Bisnis.com, JAKARTA – Indonesia hingga kini kalah jauh dibandingkan dengan Kenya dari sisi penggunaan layanan transaksi nontunai. Penggunaan uang elektronik di Tanah Air masih sangat minim dan perlu ditingkatkan.
Budi Hartono, Vice President Electronic Banking Group PT. Bank Mandiri mengatakan jumlah transaksi jual beli di Indonesia saat ini 85% masih menggunakan uang kartal (cash) sementara transaksi elektronik baru mencapai 8% dan sisanya dalam bentuk lain. Jumlah transaksi elektronik tersebut perlu ditingkatkan untuk membantu pencatatan transaksi penduduk yang berkontribusi terhadap Produk Domesti Bruto (PDB) Indonesia.
“Nilai transaksi tunai di Indonesia tahun ini diperkirakan mencapai US$425 miliar. Angka ini lebih tinggi dibandingkan transaksi tunai di negara lain seperti Singapura dan Malaysia,” ujarnya dalam kegiatan Media Training 2014 di Bukittinggi, Sumatera Barat, 11-14 Desember lalu. Dia menambahkan transaksi tunai di Singapura mencapai 39% sementara Malaysia mencapai 42% dari jumlah total transaksi negara tersebut.
Budi juga membandingkan Indonesia dengan Kenya di mana sepertiga jumlah PDB-nya telah tercatat dalam transaksi elektronik. Penggunaan transaksi elektronik secara masif di negara tersebut juga menyumbang pertumbuhan ekonomi Kenya hingga 15%.
“Di sana tingkat kriminalitas tinggi. ATM hanya ada di dalam mall dan dijaga tentara. Ada jam malam sehingga picu penggunaan noncash,” jelasnya.
Tidak hanya itu, para turis asing yang berpergian ke Kenya juga memanfaatkan transaksi non tunai. Jika umumnya di Indonesia turis asing menggunakan money changer untuk menukarkan uang tunai asal negaranya ke mata uang rupiah, lain halnya dengan yang terjadi di Kenya.

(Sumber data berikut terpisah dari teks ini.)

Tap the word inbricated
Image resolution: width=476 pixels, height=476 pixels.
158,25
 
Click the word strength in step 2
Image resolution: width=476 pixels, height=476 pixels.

"Di negara kita, turis asing datang di Bandara Soekarno Hatta. Mereka cari money changer. Tapi di Kenya, mereka datang langsung sewa handset lokal. Beli sim card lokal. Mereka ubah dollar ke e-money. Bayar taksi, transaksi di web market pakai HP. Penggunaan sudah masif. Itu sangat bantu mereka," paparnya.
Budi juga mengutip teori ekonomi Friedrich Schneider yang mengatakan bahwa meningkatkan jumlah transaksi elektronik suatu negara sebesar 10% akan mengurangi jumlah shadow economy hingga 5%. Shadow economy adalah aktivitas ekonomi penduduk berpotensi pajak yang tidak tercatat, namun sebetulnya berkontribusi terhadap Produk Nasional Bruto maupun Produk Domestik Bruto satu negara.
Selain itu, dia juga mengemukakan kelemahan uang kartal. Menurutnya, uang kartal memerlukan ongkos produksi dan distribusi yang lebih besar ketimbang uang elektronik. Penggunan uang kartal yang masih dominan juga berakibat pada konsumsi masyarakat yang tidak bisa dicatat dengan baik oleh perbankan.